The tourism industry has borne the brunt of the damage unleashed by restrictions to contain the coronavirus as countries sealed their borders and airlines grounded their planes. The United Nations World Tourism Organisation (UNWTO) projects 850 million to 1.1 billion fewer international tourist arrivals, leading to a loss of $910 billion to $1.2tn in export revenues from tourism in 2020. The drop in demand will have severe consequences for employment levels.

Countries that are highly reliant on tourism or have less diversified economies will suffer the most, according to UNCTAD.

Jamaica, where the tourism industry accounts for 20 per cent of GDP, stands out with a loss of 11 per cent in GDP, according to the report.

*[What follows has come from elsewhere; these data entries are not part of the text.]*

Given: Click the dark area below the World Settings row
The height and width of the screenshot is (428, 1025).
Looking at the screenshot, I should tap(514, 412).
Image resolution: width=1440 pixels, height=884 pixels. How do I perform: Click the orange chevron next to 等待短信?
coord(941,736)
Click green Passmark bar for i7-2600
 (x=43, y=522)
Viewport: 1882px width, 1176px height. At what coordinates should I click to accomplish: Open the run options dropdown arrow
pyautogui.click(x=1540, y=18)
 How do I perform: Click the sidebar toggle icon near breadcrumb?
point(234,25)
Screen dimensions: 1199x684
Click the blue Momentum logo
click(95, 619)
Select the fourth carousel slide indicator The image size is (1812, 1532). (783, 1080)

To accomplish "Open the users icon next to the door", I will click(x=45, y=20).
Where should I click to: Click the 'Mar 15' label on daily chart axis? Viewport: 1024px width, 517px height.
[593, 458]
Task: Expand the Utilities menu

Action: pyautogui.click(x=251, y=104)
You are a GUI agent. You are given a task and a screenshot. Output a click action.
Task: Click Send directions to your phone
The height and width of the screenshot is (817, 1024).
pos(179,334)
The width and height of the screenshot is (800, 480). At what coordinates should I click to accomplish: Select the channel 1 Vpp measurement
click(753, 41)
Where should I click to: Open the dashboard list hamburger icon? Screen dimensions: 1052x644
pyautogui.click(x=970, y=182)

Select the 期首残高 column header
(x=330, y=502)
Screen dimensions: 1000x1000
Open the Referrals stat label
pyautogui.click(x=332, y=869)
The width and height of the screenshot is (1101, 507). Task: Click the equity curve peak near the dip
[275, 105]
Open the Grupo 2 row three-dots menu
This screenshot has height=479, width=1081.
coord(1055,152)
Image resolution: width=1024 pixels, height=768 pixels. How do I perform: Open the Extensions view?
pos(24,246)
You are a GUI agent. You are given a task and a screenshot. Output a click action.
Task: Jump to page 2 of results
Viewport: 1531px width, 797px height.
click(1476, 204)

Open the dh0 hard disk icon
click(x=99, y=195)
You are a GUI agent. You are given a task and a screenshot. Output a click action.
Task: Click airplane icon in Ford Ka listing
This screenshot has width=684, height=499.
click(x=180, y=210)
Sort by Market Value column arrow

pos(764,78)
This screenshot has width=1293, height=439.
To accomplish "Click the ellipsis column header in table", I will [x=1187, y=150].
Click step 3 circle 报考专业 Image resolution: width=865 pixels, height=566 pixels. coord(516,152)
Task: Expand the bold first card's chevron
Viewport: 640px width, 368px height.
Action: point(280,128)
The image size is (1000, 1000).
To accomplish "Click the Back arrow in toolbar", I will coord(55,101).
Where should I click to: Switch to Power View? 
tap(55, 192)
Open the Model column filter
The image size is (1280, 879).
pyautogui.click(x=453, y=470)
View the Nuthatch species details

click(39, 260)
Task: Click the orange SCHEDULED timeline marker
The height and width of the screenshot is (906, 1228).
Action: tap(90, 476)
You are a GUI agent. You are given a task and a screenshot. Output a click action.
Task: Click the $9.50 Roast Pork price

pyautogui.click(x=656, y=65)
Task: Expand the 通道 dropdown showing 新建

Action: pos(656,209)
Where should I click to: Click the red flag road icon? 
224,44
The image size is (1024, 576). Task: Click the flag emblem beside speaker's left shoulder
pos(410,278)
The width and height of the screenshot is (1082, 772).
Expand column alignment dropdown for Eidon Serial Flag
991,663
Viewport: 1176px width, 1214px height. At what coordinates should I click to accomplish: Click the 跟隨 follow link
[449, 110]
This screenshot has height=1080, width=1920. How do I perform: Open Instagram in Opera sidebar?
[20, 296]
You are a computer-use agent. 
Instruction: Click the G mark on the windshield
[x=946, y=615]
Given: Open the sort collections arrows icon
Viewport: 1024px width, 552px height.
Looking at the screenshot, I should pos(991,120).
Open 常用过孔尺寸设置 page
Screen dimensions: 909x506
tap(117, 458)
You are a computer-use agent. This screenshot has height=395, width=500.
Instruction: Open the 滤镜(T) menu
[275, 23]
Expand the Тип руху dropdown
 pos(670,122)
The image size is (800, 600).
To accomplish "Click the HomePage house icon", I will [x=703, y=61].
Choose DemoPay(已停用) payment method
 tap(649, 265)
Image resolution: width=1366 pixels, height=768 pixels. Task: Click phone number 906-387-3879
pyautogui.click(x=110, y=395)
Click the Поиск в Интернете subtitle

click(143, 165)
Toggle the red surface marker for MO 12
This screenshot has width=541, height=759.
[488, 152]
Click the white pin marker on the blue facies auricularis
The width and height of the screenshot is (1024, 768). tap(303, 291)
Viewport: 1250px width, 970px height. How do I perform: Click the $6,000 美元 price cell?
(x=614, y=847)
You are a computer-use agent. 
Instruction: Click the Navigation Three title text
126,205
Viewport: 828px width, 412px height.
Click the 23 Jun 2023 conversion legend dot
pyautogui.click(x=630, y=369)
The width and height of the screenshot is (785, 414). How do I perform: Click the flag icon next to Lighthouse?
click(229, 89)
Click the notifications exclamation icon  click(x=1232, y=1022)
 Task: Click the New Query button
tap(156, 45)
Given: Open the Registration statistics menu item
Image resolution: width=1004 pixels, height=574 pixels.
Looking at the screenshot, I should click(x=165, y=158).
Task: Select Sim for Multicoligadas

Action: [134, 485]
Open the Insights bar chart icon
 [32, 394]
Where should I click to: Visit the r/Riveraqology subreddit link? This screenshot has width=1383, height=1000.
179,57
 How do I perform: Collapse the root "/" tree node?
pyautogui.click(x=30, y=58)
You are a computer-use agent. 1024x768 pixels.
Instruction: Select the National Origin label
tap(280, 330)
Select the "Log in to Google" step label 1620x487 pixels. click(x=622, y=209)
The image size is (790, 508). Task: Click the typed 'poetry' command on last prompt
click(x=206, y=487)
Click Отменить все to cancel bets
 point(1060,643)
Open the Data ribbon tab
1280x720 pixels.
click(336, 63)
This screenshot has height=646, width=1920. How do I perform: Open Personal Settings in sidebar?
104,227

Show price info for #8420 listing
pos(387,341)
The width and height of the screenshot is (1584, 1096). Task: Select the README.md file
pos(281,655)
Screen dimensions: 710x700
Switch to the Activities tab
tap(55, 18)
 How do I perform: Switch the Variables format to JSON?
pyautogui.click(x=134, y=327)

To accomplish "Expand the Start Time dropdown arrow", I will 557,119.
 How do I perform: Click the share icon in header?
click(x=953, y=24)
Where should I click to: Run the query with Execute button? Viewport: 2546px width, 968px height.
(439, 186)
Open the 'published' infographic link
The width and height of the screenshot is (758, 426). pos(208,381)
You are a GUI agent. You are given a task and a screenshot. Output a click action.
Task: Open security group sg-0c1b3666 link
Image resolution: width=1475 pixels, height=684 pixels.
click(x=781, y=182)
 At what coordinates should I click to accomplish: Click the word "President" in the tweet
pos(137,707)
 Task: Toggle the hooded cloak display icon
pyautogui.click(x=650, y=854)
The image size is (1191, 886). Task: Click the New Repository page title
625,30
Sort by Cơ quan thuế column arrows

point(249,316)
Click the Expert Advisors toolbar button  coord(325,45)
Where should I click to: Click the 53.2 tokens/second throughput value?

Thailand is among the worst hit countries with a 9 per cent loss in GDP, followed by Croatia, Portugal and the Dominican Republic, which record losses of 9 per cent, 8 per cent and 6 per cent respectively.

Other tourism hotspots such as Kenya, Egypt and Malaysia could lose over 3 per cent of their GDP, the report showed. China and the US, the world's biggest economies, face the largest declines in absolute terms.

The US incurs the highest losses with a drop of $187bn in GDP in the best-case scenario, while China faces a loss of $104bn in GDP.

Major tourist destinations such as Thailand, France and Germany stand to lose approximately $47bn each in GDP due to the contraction in tourism.

Coronavirus-induced losses in tourism have a knock-on effect on other economic sectors that supply the goods and services travellers seek while on vacation, such as food, beverages and entertainment.

Therefore for every $1 million lost in international tourism revenue, a country’s national income could decline by $2m to $3m, according to UNCTAD estimates.

"Intersectoral linkages worsen the impact of a decline in tourism. A fall in tourist arrivals has a negative impact on the suppliers to hotels, food and recreational activities," the report said. "It is these intersectoral linkages and corresponding losses which lead to the large indirect losses when the tourism sector contracts."

Countries heavily dependent on tourism, a major employer in many countries, could see a loss of 10 per cent of unskilled jobs in the most optimistic  scenario and  more than 40 per cent in the worst-case scenario, the UNCTAD found.

The worst affected countries are Thailand, Jamaica and Croatia. In the most extreme case, employment falls 44 per cent in Jamaica if the entire tourism sector is stopped for 12 months.

Women are more likely than men to be entrepreneurs in tourism and make up about 54 per cent of the workers in the accommodation and food services sectors.

“This is why women are particularly hard hit in this crisis. And this is why policies that help protect the sector also protect the economic empowerment that many of these women have long fought for,” UNCTAD's director of international trade, Pamela Coke-Hamilton, said.

The UN agency called for stronger social protection in the affected countries to prevent the worst economic hardship for people and communities that depend on tourism.

It urged governments to protect workers. Where some enterprises are unlikely to recover, wage subsidies should be designed to help workers move to new industries, UNCTAD said.

Governments should also assist tourism enterprises facing the risk of bankruptcy, such as hotels and airlines. Financial relief may include low-interest loans or grants.

The agency also called on the international community to support access to funding for the hardest-hit countries.

“These numbers are a clear reminder of something we often seem to forget: the economic importance of the sector and its role as a lifeline for millions of people all around the world,” Ms Coke-Hamilton said.

“For many countries, like the small island developing states, a collapse in tourism means a collapse in their development prospects. This is not something we can afford,” she said.